Pero es en la recreación de los perfiles de compañeros suyos y de ídolos de distintas épocas, donde Iturralde Rivero alcanza sus mejores momentos como memorialista.

Los retratos de Horacio Casarín, Octavio Vial, Carlos Laviada, Nacho Trelles, Antonio Carbajal, Salvador Reyes, Gustavo Peña, José Antonio Roca, Enrique Borja, Fernando Marcos, Flavio Zavala y Angel Fernández están acotados por la mesura y la admiración, por la nostalgia y el examen introspectivo, a partir de la sencillez y de un tono de humildad profundamente sincero.

En Amistad entre patadas Iturralde evade la condescendencia fortuita y, por el contrario, busca que la justicia histórica se cumpla siempre, trayendo a cuento a algunos astros que estaban en el olvido.

Equipos, jugadores, entrenadores y directivos que alentaron el deporte en el país son recuperados por la elocuente evocación que el autor hace de un tiempo y de un espacio, aunque tampoco evita el juicio crítico.

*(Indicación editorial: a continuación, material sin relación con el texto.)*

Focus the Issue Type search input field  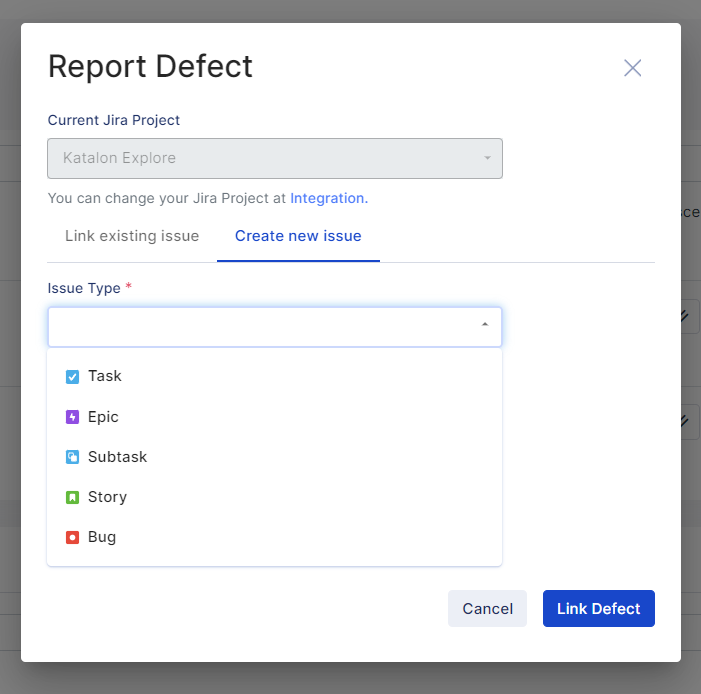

“Es verdaderamente triste y lamentable ver que algunos entrenadores se echen de enemigos a sus propios jugadores (…) En su pecado llevan la penitencia, ya que cuando comienzan los naturales tropiezos y fracasos invariablemente es el entrenador quien carga con las culpas propias y ajenas, para finalmente ser cesado”.

En este volumen, que es en realidad el partido más largo de su existencia, Carlos Iturralde jugó todas las posiciones: desde el portero que ataja el yerro, hasta el delantero que remata solo frente al arco de una sinceridad sin sombra.

Tan es así que se animó a describir el proceso que lo llevó al retiro, a colgar los tacos, según solía decirse en la jerga deportiva. Con autocrítica, reconoció que fue desbancado por el entonces jovencísimo Antonio Jasso, a quien siempre elogió por sus notables facultades físicas.

“Fui suplido por un chamaco güerito espigado al que francamente no le di importancia. Ganó el Necaxa sin mí y mi suplente dio un gran partido. El entrenador, atinadamente, repitió el cuadro vencedor y ya restablecido de mi lesión tuve que conformarme con ver el siguiente partido desde las tribunas”.

En muy pocos casos de la literatura deportiva mexicana, el lector se encontrará con la transparente franqueza con la cual el mediocampista yucateco abordó el espectáculo de su vida, dentro y fuera de los estadios. Carlos Iturralde escribió este libro por una necesidad urgente de preservar una época y para volver a sentir el arrebato de estar en una cancha, con la pelota dominada, levantando los ojos para enviarla al compañero desmarcado. Escribió porque, al fin y al cabo, el deporte reproduce el drama que día tras día padecen hombres y mujeres en el ámbito cotidiano: pequeños triunfos y enormes derrotas. Por fortuna, el futbol tiene una ventaja que la realidad no conoce: el empate.